6. Future Perspectives

Different industrial sectors produce a large amount of waste on a daily basis. More brewery, sugar, lignocellulosic, and other industrial wastes could be valorized as complex media without additional nutrient sources or as carbon and nitrogen sources with additional nutrient sources for BC production. Due to their large-scale availability and increased BC productivity, agro-industrial wastes can be widely utilised for BC production. Due to increased urbanization around the world, particularly in economically developing nations, municipal waste is anticipated to become an increasingly major source of waste biomass with higher organic content. All of the low-cost waste media of the industries discussed here, especially those that do not require complex pre-treatments, detoxification, or supplementing, have a lot of potential for upscale production of BC on an industrial scale. When compared to regular media, BC created from waste media has similar physico-chemical characteristics and a higher yield.
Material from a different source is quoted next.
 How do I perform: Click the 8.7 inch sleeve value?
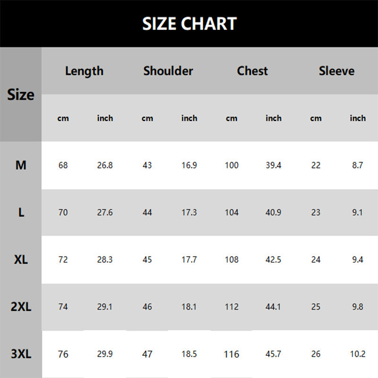pyautogui.click(x=358, y=165)
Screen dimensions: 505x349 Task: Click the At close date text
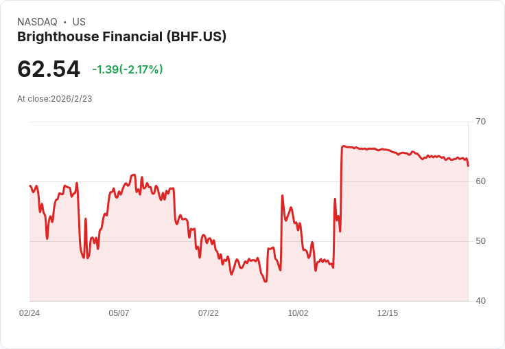click(x=54, y=99)
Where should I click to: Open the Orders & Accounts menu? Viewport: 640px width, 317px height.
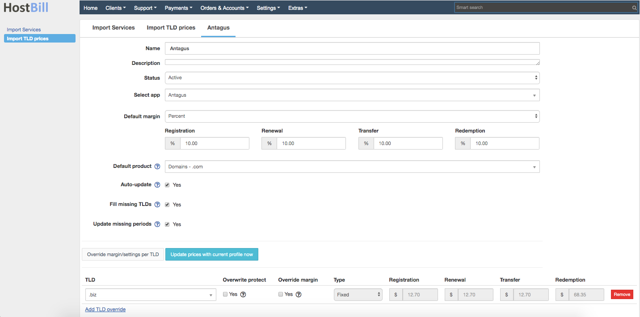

Because these wastes are available in huge quantities, waste producers may be able to sell them to commercial BC producers or academic institutions. The BC that was obtained could be used as a raw material by a variety of biomedical enterprises for commercial purposes as well as by scientists for study. Since BC derived from some agro-wastes might be colored and absorb unwanted compounds, proper purification is required. These facts may justify limiting the use of BC in industries with stringent regulatory standards, such as biomedicine, pharmaceutics, cosmetics, or the food industry. In terms of the environment, eliminating these industrial outputs will allow for proper waste management, lowering the environmental and health risks associated with these wastes. This will be a realistic option for dealing with pollution issues.

7. Conclusions

Bacterial cellulose (BC) is considered a desirable biomaterial for various applications across many fields due to its unique structural features and desirable properties. This review mainly discusses the technical and economic feasibility of producing microbial cellulose from industrial wastes from agro-industry, textile, biodiesel, micro-algae biomass, wastewater sugar, and lignocellulosic biorefineries, breweries, and beverages. The overarching conclusion is that most industrial wastes have the potential to produce high concentrations of BC. The production of high concentrations of BC can be obtained by optimizing bacterial culture conditions, such as temperature and pH. More importantly, the findings demonstrate that the produced microbial cellulose would have desirable chemical, physical, and mechanical properties, which suit various advanced applications. This review shows that the production of BC from industrial waste is successful. The future of using industrial wastes for BC production seems promising, since the source of nutrients in BC production from industrial wastes has reduced the production cost. Moreover, tonnes of industrial waste are generated daily, and using some of these wastes in BC production can mitigate waste disposal problems. The high yield and low production cost of BC is the main challenge that needs to be contemplated. A lot of progress can be made by developing new fermentation methods, new bioreactor design, and using a cheaper waste media that aims to increase the yield of BC at a lower cost. The BC has been used in various industries in manufacturing products as well as advanced applications. Products such as BC masks, BC gloves, paper, biodegradable food packaging, and wound dressing have been on the market. More advanced BC applications have shown promising results, such as never-dried microbial cellulose membranes, skin transplants, optically transparent cellulose nanocomposites, and artificial bacterial cellulose ligaments. Overall, large-scale commercial production and demand of microbial cellulose using waste as a carbon and energy source can lower the biomaterial production cost and help eliminate or reduce the economic and environmental burden of industrial waste.